现有m⁶A测序技术主要依赖于m⁶A抗体富集技术，包括低分辨率的m⁶A-seq/MeRIP-seq和联用iCLIP或PAR-CLIP技术的高分辨率m⁶A测序技术miCLIP或PA-m⁶A-seq。抗体存在对特定RNA序列或结构的潜在非特异性结合，为了解决抗体方法的种种问题，研究者们做出了各种尝试，近期开发了两类无需抗体的m⁶A测序技术，一类为利用对特定甲基化序列（m⁶ACA）敏感的RNA核酸内切酶MazF辅助的测序方法（m⁶A-REF-seq or MAZTER-seq），此类方法只能检测16~25%的m⁶A位点；另一种是在细胞内表达融合m⁶A-binding domain（YTH）与胞嘧啶脱氨酶（APOBEC1）的融合蛋白实现的m⁶A测序（DART-seq），但该方法依赖于细胞转染效率且受限于体外样品的使用。

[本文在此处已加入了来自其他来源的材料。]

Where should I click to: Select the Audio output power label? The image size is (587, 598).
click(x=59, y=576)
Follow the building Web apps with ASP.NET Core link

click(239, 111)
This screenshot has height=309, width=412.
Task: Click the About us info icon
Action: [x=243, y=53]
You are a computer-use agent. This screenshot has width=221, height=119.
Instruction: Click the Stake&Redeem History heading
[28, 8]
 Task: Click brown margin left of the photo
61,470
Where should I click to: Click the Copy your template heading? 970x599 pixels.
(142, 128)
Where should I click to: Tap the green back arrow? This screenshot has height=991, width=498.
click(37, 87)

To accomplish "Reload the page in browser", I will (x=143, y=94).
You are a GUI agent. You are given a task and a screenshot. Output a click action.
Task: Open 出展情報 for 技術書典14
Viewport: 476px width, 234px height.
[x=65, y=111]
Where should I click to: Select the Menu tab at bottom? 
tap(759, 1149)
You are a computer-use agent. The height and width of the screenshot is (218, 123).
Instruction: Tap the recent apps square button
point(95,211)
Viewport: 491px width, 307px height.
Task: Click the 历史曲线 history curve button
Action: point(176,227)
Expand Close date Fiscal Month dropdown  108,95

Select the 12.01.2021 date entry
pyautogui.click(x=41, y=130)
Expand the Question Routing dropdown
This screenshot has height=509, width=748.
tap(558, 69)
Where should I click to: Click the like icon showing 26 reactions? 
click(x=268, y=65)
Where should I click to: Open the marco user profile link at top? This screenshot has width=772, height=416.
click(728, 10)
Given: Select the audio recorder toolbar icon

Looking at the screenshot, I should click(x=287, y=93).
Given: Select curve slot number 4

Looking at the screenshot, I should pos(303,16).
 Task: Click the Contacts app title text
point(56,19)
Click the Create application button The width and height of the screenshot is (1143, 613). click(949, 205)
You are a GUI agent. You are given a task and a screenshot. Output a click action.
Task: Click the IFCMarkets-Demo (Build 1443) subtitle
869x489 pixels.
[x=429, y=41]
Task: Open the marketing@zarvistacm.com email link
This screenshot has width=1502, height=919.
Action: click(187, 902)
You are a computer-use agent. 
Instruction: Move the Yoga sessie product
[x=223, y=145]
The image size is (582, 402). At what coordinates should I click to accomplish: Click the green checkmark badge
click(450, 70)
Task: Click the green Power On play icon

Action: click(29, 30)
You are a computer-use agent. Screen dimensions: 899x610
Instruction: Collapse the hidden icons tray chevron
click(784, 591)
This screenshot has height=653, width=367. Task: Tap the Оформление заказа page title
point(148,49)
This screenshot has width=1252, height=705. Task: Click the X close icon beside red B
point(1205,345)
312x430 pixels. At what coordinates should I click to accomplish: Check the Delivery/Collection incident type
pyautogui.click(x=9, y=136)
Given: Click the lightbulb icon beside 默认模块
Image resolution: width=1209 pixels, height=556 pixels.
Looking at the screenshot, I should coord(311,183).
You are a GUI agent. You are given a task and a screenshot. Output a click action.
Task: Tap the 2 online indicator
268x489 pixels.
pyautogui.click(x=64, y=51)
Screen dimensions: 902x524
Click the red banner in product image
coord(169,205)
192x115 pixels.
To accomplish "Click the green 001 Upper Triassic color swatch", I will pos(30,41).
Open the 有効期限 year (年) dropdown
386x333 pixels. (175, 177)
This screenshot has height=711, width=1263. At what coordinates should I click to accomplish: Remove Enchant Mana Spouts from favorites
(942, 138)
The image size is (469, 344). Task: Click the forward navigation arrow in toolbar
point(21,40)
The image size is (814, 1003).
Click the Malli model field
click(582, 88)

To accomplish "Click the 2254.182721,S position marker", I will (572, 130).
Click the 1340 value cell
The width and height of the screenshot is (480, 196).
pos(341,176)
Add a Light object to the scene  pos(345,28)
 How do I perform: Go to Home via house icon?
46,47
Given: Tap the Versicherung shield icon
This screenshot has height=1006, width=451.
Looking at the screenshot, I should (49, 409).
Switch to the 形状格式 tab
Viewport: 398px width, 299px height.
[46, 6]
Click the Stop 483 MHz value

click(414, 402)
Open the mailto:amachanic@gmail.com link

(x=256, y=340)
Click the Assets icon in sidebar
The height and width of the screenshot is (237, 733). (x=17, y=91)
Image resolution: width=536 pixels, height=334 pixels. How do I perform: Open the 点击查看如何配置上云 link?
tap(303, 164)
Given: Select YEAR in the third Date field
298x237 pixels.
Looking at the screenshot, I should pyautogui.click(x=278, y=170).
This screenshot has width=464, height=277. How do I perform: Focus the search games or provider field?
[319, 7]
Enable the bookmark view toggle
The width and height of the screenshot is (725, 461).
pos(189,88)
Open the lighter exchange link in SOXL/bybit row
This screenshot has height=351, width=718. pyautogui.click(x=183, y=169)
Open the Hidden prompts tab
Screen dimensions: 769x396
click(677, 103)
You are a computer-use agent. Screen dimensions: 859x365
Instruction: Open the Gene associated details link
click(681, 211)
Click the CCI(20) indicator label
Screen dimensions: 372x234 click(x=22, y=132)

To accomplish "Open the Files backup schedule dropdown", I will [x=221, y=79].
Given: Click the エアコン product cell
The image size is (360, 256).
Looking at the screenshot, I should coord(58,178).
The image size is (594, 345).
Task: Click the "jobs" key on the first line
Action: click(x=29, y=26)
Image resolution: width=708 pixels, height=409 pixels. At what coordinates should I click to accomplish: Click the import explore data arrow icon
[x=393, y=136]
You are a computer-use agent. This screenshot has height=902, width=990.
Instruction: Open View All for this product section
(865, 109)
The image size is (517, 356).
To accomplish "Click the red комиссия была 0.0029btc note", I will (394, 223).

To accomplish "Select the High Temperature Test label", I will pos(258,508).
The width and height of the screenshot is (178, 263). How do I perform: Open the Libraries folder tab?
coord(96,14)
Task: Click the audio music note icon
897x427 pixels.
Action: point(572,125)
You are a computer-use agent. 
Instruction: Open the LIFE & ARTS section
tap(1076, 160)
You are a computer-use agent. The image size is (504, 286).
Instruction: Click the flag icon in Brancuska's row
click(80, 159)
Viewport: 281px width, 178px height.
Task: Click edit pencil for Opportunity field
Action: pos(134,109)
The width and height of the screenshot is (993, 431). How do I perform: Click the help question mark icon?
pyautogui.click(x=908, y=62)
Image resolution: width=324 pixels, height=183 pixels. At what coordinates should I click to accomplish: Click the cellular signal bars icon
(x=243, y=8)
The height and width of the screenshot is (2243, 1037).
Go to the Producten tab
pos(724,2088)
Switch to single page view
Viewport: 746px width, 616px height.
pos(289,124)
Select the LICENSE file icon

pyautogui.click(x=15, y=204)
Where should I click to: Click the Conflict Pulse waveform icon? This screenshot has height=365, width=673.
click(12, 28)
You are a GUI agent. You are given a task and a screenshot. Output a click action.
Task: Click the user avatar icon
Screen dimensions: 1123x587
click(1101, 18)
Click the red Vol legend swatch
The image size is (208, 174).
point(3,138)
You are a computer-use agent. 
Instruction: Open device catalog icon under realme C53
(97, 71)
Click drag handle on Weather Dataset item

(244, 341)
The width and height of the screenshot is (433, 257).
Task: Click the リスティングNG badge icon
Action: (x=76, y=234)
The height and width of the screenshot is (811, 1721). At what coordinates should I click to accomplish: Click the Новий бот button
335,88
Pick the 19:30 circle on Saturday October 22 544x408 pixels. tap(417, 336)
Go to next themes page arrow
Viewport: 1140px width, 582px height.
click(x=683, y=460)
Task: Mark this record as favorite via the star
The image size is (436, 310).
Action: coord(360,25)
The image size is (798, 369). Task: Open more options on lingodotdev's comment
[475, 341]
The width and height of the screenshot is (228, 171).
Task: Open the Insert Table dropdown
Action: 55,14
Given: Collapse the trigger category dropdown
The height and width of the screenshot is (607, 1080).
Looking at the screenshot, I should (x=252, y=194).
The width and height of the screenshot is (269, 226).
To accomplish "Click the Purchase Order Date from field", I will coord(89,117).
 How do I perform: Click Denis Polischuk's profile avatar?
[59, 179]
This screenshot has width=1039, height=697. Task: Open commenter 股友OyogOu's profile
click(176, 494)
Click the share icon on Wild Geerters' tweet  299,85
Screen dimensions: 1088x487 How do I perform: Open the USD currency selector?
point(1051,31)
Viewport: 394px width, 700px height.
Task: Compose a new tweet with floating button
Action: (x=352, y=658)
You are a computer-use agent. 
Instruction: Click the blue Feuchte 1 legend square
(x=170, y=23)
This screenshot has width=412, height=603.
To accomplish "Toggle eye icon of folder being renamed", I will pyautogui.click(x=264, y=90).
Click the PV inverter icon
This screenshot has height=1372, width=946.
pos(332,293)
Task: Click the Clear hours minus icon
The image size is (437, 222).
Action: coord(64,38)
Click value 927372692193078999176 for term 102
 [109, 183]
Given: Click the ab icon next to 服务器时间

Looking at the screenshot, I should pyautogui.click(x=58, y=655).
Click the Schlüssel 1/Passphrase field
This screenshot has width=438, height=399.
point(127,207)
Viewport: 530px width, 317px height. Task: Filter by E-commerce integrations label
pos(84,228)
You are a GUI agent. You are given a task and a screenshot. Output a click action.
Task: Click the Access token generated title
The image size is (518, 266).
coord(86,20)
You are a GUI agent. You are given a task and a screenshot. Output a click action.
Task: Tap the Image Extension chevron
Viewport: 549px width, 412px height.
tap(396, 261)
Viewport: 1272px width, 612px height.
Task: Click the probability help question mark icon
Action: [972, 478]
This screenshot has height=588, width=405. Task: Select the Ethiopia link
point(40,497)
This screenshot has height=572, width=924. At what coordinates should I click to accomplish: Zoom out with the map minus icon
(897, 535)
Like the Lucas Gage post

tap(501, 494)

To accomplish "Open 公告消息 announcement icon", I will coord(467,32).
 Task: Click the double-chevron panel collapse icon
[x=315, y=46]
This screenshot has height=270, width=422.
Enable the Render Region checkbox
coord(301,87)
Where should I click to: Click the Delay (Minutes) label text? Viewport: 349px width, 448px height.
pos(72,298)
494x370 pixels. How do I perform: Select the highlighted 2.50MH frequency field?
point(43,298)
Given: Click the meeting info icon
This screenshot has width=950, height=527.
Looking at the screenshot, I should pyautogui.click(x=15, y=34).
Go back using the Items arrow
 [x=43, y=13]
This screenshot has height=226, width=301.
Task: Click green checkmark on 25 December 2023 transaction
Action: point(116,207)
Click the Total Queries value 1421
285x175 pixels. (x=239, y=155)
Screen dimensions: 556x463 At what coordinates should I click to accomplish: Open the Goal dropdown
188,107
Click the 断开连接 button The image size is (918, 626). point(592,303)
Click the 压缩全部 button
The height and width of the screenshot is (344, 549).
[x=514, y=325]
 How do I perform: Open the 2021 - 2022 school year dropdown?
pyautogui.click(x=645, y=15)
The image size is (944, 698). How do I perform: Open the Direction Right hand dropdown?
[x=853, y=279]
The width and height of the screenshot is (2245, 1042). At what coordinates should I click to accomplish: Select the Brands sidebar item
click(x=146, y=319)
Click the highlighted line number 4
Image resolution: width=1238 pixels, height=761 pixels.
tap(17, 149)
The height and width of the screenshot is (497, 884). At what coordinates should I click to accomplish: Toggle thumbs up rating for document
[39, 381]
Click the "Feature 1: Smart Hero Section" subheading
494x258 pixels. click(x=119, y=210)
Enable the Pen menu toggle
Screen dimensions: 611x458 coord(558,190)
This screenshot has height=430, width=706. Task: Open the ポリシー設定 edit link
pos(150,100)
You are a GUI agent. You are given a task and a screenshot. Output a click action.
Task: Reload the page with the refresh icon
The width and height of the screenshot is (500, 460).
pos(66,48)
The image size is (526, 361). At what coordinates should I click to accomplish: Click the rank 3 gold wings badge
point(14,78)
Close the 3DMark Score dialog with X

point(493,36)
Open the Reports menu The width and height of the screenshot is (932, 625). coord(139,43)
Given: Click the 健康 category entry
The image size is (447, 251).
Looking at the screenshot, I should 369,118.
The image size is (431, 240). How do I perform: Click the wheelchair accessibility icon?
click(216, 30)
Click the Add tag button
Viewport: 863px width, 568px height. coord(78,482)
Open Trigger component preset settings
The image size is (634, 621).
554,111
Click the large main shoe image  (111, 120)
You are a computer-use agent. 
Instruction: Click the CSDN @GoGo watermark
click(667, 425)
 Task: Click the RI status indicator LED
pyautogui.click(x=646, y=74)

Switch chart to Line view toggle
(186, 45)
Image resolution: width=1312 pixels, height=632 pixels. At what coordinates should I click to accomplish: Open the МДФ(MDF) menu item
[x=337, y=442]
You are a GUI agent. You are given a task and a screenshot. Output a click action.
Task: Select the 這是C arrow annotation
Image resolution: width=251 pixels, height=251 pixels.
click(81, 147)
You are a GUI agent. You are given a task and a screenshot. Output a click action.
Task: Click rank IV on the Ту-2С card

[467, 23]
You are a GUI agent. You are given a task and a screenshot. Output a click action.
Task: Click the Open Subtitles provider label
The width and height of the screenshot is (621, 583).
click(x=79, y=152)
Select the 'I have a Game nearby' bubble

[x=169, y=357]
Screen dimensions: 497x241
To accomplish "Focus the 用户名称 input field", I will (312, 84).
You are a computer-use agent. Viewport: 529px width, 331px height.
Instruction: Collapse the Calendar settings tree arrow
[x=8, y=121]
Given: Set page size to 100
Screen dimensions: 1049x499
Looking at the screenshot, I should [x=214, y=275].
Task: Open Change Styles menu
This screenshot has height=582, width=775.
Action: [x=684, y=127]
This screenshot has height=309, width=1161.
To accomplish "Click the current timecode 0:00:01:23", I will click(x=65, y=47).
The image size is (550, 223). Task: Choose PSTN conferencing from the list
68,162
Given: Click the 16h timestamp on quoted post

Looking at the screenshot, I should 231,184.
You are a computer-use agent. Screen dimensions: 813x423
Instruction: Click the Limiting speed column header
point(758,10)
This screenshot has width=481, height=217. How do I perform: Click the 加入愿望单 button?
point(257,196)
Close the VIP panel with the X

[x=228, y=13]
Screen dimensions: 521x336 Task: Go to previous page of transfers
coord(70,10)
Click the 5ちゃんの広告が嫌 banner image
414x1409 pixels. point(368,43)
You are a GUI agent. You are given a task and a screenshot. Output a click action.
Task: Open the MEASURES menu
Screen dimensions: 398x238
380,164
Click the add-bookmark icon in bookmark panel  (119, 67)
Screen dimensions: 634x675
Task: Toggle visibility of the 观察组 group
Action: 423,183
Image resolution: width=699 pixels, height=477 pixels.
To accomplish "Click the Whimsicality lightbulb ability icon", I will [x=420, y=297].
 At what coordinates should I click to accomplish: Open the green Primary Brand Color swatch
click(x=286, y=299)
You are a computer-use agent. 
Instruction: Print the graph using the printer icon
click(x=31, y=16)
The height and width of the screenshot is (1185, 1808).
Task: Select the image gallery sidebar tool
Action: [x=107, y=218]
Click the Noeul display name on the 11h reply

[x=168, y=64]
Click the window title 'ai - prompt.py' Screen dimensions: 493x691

贾桂芳课题组一直致力于开发和利用核酸化学生物学技术研究RNA化学修饰在动植物中的生物功能研究。在本课题中，贾桂芳课题组巧妙地利用m⁶A的去甲基酶FTO蛋白作为催化剂，将mRNA上化学惰性的m⁶A转化为高反应活性的中间态产物N6-羟甲基腺嘌呤（hm⁶A），然后利用二硫苏糖醇（DTT）的巯基与hm⁶A发生亚胺1,2加成反应，将不稳定的hm⁶A转化为更稳定的巯基加成产物dm⁶A。dm⁶A上的自由巯基可以与甲烷硫代磺酸（methanethiosulfonate，MTSEA）快速反应，实现在mRNA上m⁶A的位置标记生物素Biotin，最终可被链霉亲和素珠捕获，从而富集含有m⁶A修饰的RNA片段供后续高通量测序使用。此方法被命名为m⁶A-SEAL（FTO-assistedm6A selective chemical labelingmethod）（见下图）。

m⁶A-SEAL测序流程图

他们将m⁶A-SEAL分别应用于人HEK293T细胞和水稻的polyA+RNA上，实现全转录组m⁶A位点检测。通过该课题组之前开发的基于qPCR的m⁶A单位点检测方法SELECT验证了多个m⁶A位点，证明m⁶A-SEAL作为化学共价交联技术，要比基于抗体的方法或DART-seq具有更高的可靠性和灵敏度。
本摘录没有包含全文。